Additional judge, Supreme Court (ACT)
- In office 2001 – 22 August 2008

Acting Judge of Appeal, Supreme Court (NSW)
- In office 1 September 2008 – 31 December 2008

Personal details
- Born: 22 August 1938 Sydney, Australia
- Died: 2 March 2025 (aged 86) Sydney, New South Wales, Australia
- Spouse: Alison Gyles née Logan
- Children: 4
- Parent: H Gyles
- Education: Newington College University of Sydney
- Occupation: Judge

= Roger Gyles =

Australian judge (1938–2025)

Roger Vincent Gyles (22 August 1938 – 2 March 2025) was an Australian judge who was the Independent National Security Legislation Monitor. In that role he was tasked to monitor and examine the Australian Government's new counter-terrorism legislation.
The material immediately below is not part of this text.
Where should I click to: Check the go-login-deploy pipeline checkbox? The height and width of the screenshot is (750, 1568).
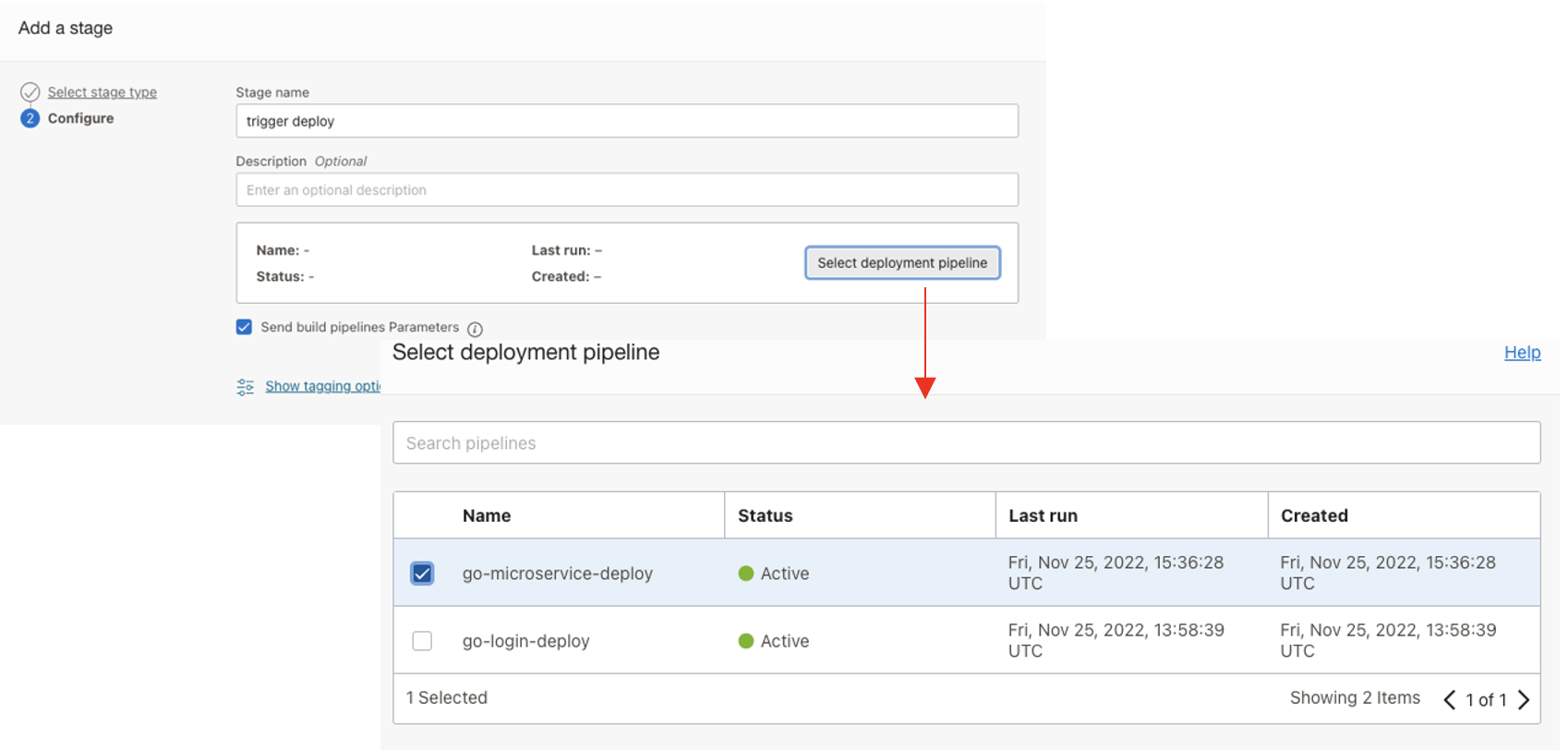(x=422, y=641)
He had previously been an Acting Judge of the Court of Appeal of the Supreme Court of New South Wales, a judge of the Federal Court of Australia and a Royal Commissioner.

==Background==
Gyles was educated at Newington College (1950–1954) and graduated from the University of Sydney with First Class Honours in Law in 1961.
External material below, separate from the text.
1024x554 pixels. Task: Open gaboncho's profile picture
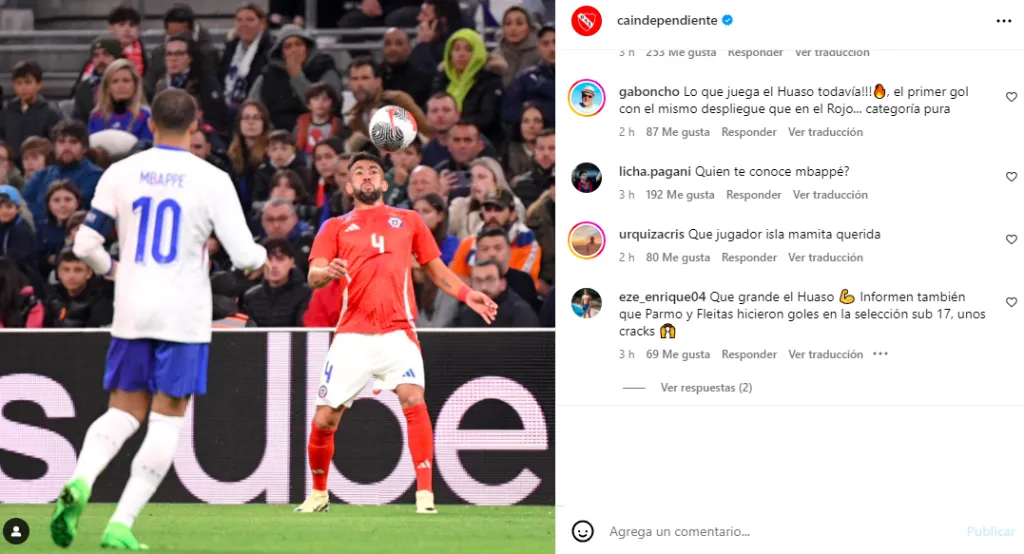tap(586, 98)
Gyles died in Sydney on 2 March 2025, at the age of 86.

==Legal career==
After practising as a solicitor, Gyles was admitted to the New South Wales Bar in 1964 and took silk in 1975. He acted as Master in Equity in 1975 and as a Judge of the Supreme Court of New South Wales in 1989. Between 1982 and 1984, he acted as Special Commonwealth Prosecutor into Bottom of the harbour tax avoidance, and between 1990 and 1992 he was Royal Commissioner into the Building Industry in New South Wales. He had been President of both the New South Wales and Australian Bar Associations. Gyles was a Judge of the Federal Court of Australia from 1999 to 2008 and then an Acting Judge of the Court of Appeal of the Supreme Court of New South Wales. He had served as an additional judge of the Supreme Court of the Australian Capital Territory, a Deputy President of the Australian Competition Tribunal, a Presidential Member of the Administrative Appeals Tribunal and an Arbitrator of the Court of Arbitration for Sport. In December 2014 Gyles was named the Independent National Security Legislation Monitor.

==Honours==
- Officer, Order of Australia (2000) − For service to the legal profession and the judiciary, particularly as a Royal Commissioner and Special Prosecutor, and to the community.